Descubrí al llegar una ciudad moderna, similar a Quito en cuanto a su desarrollo longitudinal, aunque caracterizada por su actividad comercial y la eclosión de una clase media acomodada y consumista. Nada más llegar, tuve la exacta sensación que debe tener un muchacho que llega por primera vez a la capital, cuando viene desde la provincia. Cierto que Caracas es una ciudad de otro clima, una ciudad tropical; pero eso de advertir un desconocido colorido y una inédita luminosidad, me hizo descubrir otros colores y una forma distinta de vida.

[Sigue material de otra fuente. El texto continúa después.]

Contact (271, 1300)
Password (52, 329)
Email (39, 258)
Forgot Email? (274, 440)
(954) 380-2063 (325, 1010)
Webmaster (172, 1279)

La morada de la familia que me alojó estaba ubicada en Colinas de Bello Monte, uno de los barrios más exclusivos en aquellos tiempos. Los sectores de vivienda estaban muy definidos en esa ya bullente metrópolis. Otros barrios tenían nombres sugestivos y poéticos como Altamira o Los Palos Grandes. Habría de extrañarme que muchas veces no era la numeración tradicional la que definía o identificaba la dirección domiciliaria, sino la nomenclatura de las calles y un nombre escogido por el propietario para su chalet o villa. A las casas con jardín se las conocía como “quintas” y tenían nombres como “María Piedad” o “Mi casa”.

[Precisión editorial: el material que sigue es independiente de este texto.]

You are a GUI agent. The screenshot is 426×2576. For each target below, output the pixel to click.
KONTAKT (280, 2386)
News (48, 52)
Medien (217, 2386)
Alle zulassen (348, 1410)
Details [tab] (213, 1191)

La noche de mi llegada a Caracas, fui invitado a una suerte de cena de familia. La casa donde se iba a efectuar la reunión estaba ubicada en otro afluente barrio, donde pude observar elementos de seguridad y ciertas normas de convivencia interior como hasta entonces no había observado, ni me habría imaginado, nunca antes que estas existían. Pertenecía el lugar a los tíos del compañero responsable de mi estadía. Era ya tarde cuando me senté a la mesa sin ánimo de compartir la comida. Concluida la cena, decidí, sin embargo, aceptar un trozo de un queso de apariencia distinta a los que hasta ahí había probado en mi vida. Pese a su color y textura, me aventuré a aceptar el ofrecimiento y a echarle una mordida…

No bien me puse el generoso bocado en la boca, cuando descubrí que este tenía un sabor fortísimo. En pocos segundos tuve que enfrentarme a urgentes como diversas alternativas: correr al cuarto de baño para deshacerme del ingrato pedazo, dejarlo disolver sin saborearlo en la boca o tragármelo de un solo y apurado bocado. Estaba yo ocupado en la resolución de mi difícil alternativa, cuando el dueño de casa, dirigiéndose a su esposa le inquirió con indiferencia: “Chucha, y que tal si tiramos un palito?”. Al escuchar tres obscenidades en una sola frase, casi expulsé el desagradable bocado, optando por ejercitar ahí mismo, en la mesa del comedor y frente a todos, la primera de tales alternativas!

Luego habrían de aclararme que Chucha era como conocían a la anfitriona, doña Jesusa, y que aquello de “tirar un palito” no tenía una connotación erótica, ni obedecía a la propuesta de una intención copulativa, sino que consistía en una civilizada forma de hacer un ligero brindis y, tan solo, de compartir una bebida!